The datasets GSE37815 and GSE71576 were selected as internal validation datasets, the datasets GSE31684, GSE13507, and TCGA were set as external validation datasets. All of them were used to verify the real hub genes' mRNA expression pattern in different histologic grades or pathologic stage of BC. In addition, we used the Oncomine database (https://www.oncomine.org/resource/main.html) and the above dataset to verify the expression of real hub genes between BC tissues and adjacent tissues. We used the one-way analysis of variance (ANOVA) or Student's t-test to measure the statistical significance of the calculated results. After that, we performed a Kaplan-Meier survival analysis of hub genes in each cohort using the “survival” R package.

Results

Screening of Differentially Expressed Genes

The R package “limma” was used to screen DEGs between BC and normal bladder samples in GSE37815, where a total of 792 DEGs were screened (240 up-regulated and 552 down-regulated) under the threshold of FDR <0.05 and logFC (fold change) ≥1. The heatmap of DEGs is shown in Supplementary Figure S1, and all DEGs are listed in Supplementary Table S1.

Establishment of Co-expression Network

We used the R package of “WGCNA” to construct the weighted co-expression network. No outlier samples were found by Pearson correlation analysis (Figure 2A). We put 792 DEGs with similar expression patterns into modules by cluster analysis. In this study, the power of β = 6 (scale-free R2 = 0.95) was chosen for the soft-thresholding to ensure a scale-free network (Supplementary Figures S2A–D), and we got four modules for the next analysis (Supplementary Figure S2E).
Figure 2

WGCNA and PPI network analysis. (A) Sample dendrogram and trait indicator. The clustering was a visual result of calculations based on Pearson correlation coefficients between samples. The color intensity was proportional to T stage and histologic grade of BC. (B) Identification of modules associated with the clinical traits of BC. (C) PPI network of WGCNA hub genes, the red nodes represent the hub genes in the PPI network. (D) Distribution of average gene significance and errors in the modules associated with histologic grade of BC. (E) Scatter plot of module eigengenes related to histologic grade in the brown module.

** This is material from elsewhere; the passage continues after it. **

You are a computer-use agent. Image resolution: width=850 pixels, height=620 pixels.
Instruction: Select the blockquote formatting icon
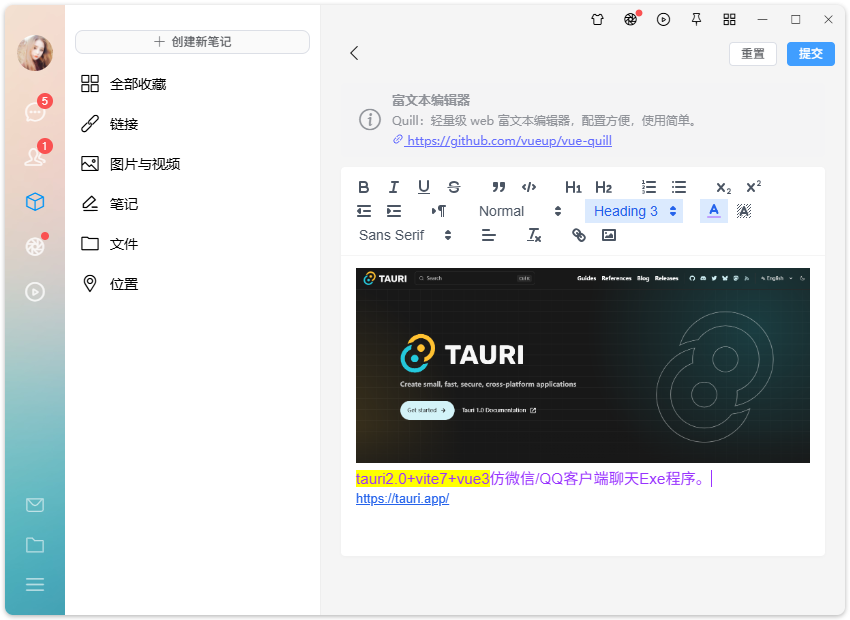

WGCNA and PPI network analysis. (A) Sample dendrogram and trait indicator. The clustering was a visual result of calculations based on Pearson correlation coefficients between samples. The color intensity was proportional to T stage and histologic grade of BC. (B) Identification of modules associated with the clinical traits of BC. (C) PPI network of WGCNA hub genes, the red nodes represent the hub genes in the PPI network. (D) Distribution of average gene significance and errors in the modules associated with histologic grade of BC. (E) Scatter plot of module eigengenes related to histologic grade in the brown module.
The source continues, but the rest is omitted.